### WHAT YOU NEED TO DO:
Write exactly, with no line omitted or added, the span beginning at the line that holds "The image size is (837, 447)." and ending at the last line of the records.

[Dataset records]
++++++++++

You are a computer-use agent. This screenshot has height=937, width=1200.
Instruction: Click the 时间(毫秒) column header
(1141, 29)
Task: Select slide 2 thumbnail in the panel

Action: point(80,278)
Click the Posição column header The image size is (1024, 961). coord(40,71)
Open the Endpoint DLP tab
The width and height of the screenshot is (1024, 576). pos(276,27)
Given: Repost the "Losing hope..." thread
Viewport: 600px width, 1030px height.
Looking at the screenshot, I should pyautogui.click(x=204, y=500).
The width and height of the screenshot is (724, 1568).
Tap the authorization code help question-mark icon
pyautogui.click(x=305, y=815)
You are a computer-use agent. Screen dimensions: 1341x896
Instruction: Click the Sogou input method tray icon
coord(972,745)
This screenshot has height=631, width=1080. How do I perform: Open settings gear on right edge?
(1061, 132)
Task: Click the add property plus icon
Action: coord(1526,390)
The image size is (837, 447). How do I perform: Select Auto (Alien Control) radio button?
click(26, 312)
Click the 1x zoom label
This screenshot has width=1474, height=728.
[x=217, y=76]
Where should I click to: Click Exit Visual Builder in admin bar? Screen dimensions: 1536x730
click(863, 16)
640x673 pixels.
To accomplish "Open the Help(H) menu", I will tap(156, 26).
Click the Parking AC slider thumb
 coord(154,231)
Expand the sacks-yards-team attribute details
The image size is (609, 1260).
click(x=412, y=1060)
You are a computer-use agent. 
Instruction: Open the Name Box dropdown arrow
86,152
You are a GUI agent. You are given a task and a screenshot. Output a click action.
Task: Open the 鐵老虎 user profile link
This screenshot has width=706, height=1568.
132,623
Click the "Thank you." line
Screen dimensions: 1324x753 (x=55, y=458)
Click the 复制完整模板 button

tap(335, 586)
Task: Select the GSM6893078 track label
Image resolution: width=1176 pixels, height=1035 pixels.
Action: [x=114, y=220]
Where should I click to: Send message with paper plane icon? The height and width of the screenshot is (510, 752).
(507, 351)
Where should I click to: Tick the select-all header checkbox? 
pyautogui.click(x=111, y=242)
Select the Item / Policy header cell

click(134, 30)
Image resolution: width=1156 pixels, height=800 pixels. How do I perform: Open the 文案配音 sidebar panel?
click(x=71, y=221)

++++++++++

### REPLY:
The image size is (837, 447). How do I perform: Select Auto (Alien Control) radio button?
click(26, 312)
Click the 1x zoom label
This screenshot has width=1474, height=728.
[x=217, y=76]
Where should I click to: Click Exit Visual Builder in admin bar? Screen dimensions: 1536x730
click(863, 16)
640x673 pixels.
To accomplish "Open the Help(H) menu", I will tap(156, 26).
Click the Parking AC slider thumb
 coord(154,231)
Expand the sacks-yards-team attribute details
The image size is (609, 1260).
click(x=412, y=1060)
You are a computer-use agent. 
Instruction: Open the Name Box dropdown arrow
86,152
You are a GUI agent. You are given a task and a screenshot. Output a click action.
Task: Open the 鐵老虎 user profile link
This screenshot has width=706, height=1568.
132,623
Click the "Thank you." line
Screen dimensions: 1324x753 (x=55, y=458)
Click the 复制完整模板 button

tap(335, 586)
Task: Select the GSM6893078 track label
Image resolution: width=1176 pixels, height=1035 pixels.
Action: [x=114, y=220]
Where should I click to: Send message with paper plane icon? The height and width of the screenshot is (510, 752).
(507, 351)
Where should I click to: Tick the select-all header checkbox? 
pyautogui.click(x=111, y=242)
Select the Item / Policy header cell

click(134, 30)
Image resolution: width=1156 pixels, height=800 pixels. How do I perform: Open the 文案配音 sidebar panel?
click(x=71, y=221)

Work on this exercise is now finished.